I braced myself. “Hear what?”
“I contacted my friends in the banking world. One of them works for the company where Roger and Anna have their accounts. He owed me a favor and now I definitely owe him one,” she said. “He wouldn't give me a lot of information. He likes me but not enough to spend time in federal custody. He said Roger and Anna had a joint account, but he didn't tell me the balance.”
“You weren't thinking he would?”
“Of course not, but when I told him everything about the case, about Roger and Jesse and everything, he got interested. He told me Roger had an account, in his name only. He said it had more than fourteen thousand dollars in it.”
“Okay. That's a healthy account, but nothing out of the ordinary. What am I missing?”
“Roger's account is a money market that's been open for just over three years. And in that time there have been about forty deposits for various amounts. My friend said they were small, nothing over five hundred dollars. Roger has never taken any of the money out. It just sits there.”
“I'm not getting this, Carrie. You just said it's a savings account. He deposited money and left it there, which is kind of the definition of saving. It's probably from his paycheck. So what is it you're not telling me?”
She took a deep breath. Whatever it was, she wasn't happy about having to tell me. “All the deposits have been from one source. A direct deposit from the account of Jesse Dewalt.”
I replayed the last sentence in my head. “Jesse's been sending Roger money for three years?”
She nodded. “Do you have any idea why?”
“He told me they hadn't spoken since Lizzie's funeral.”
“Maybe it was a loan of some kind,” she said.
“It must have been,” I agreed. “But why open a separate account? Why not pay into the Leightons' joint account?”
“I don't know. Maybe he didn't want his wife to know about it.”
I finished my hot chocolate. “Over fourteen thousand dollars?”
“That's what he said.”
“That's a lot of money for a police officer to loan a friend,” I said. “Where would he have gotten it?”

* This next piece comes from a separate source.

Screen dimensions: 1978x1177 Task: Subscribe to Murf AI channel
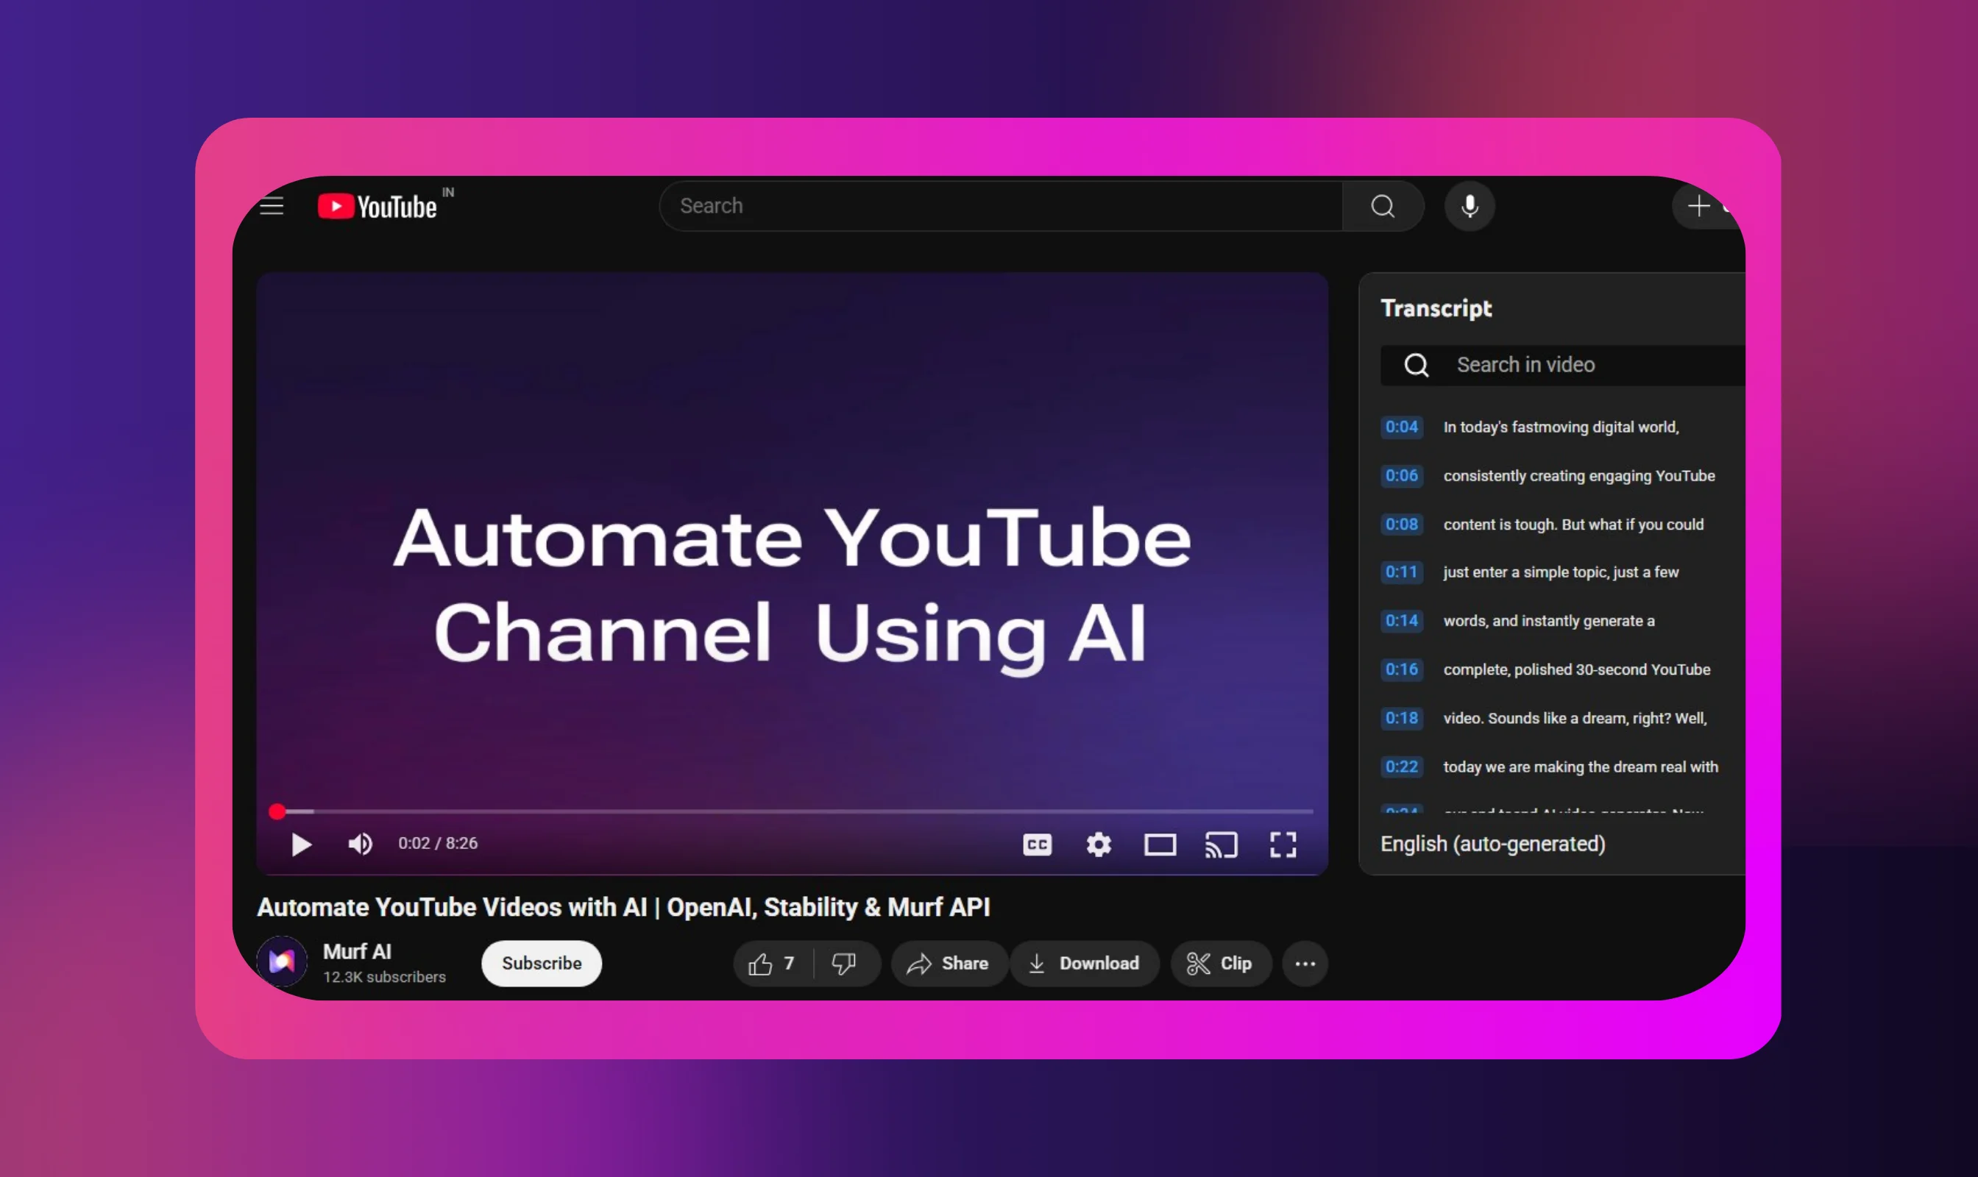[541, 964]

Carrie didn't have an answer. All she had was another question. “What if it wasn't a loan? What if Jesse was paying Roger for some reason?”
“What, like blackmail?” I meant it as a joke, but Carrie didn't laugh. My stomach tightened at all the possibilities: blackmail, bribery, money laundering. None of it seemed remotely possible, not for the man I loved. “Whatever the reason,” I said, “we keep this within the group. Jesse didn't do anything wrong and there's no point in hurting his reputation.”

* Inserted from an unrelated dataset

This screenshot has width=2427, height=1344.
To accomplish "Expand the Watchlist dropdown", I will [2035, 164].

“Don't you think the state police are going to look into Roger's finances and come across all of this?” she asked.
I shook my head. “They're not on the investigation. Jesse is running it. It's his town. The state police were here because of the shooting, and only as support for the Archers Rest PD. Jesse has been absolutely insistent on doing this his way.”

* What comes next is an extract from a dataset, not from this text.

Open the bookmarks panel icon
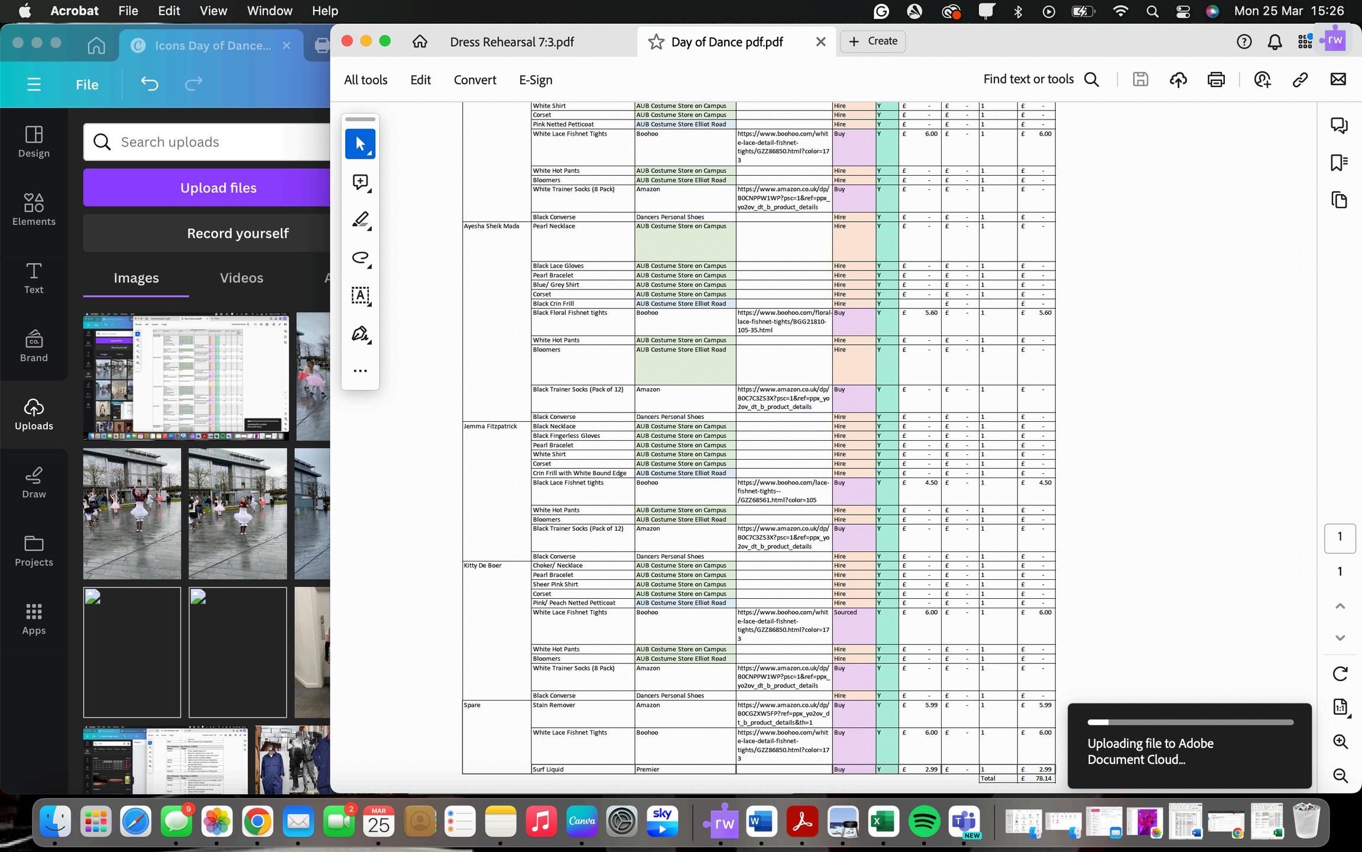Screen dimensions: 1362x852 [x=1339, y=163]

Almost as if he had something to hide. The thought crept into my mind and I pushed it out again.
“It's got to be a loan,” Carrie said. Sometimes, if you don't know the answer, picking a theory and sounding very sure about it feels like almost the same thing. “When we know the truth we'll both feel silly that we worried for even a second. Jesse's a good man and he loves you.”
Which were the exact words he'd said to me not even twenty-four hours before.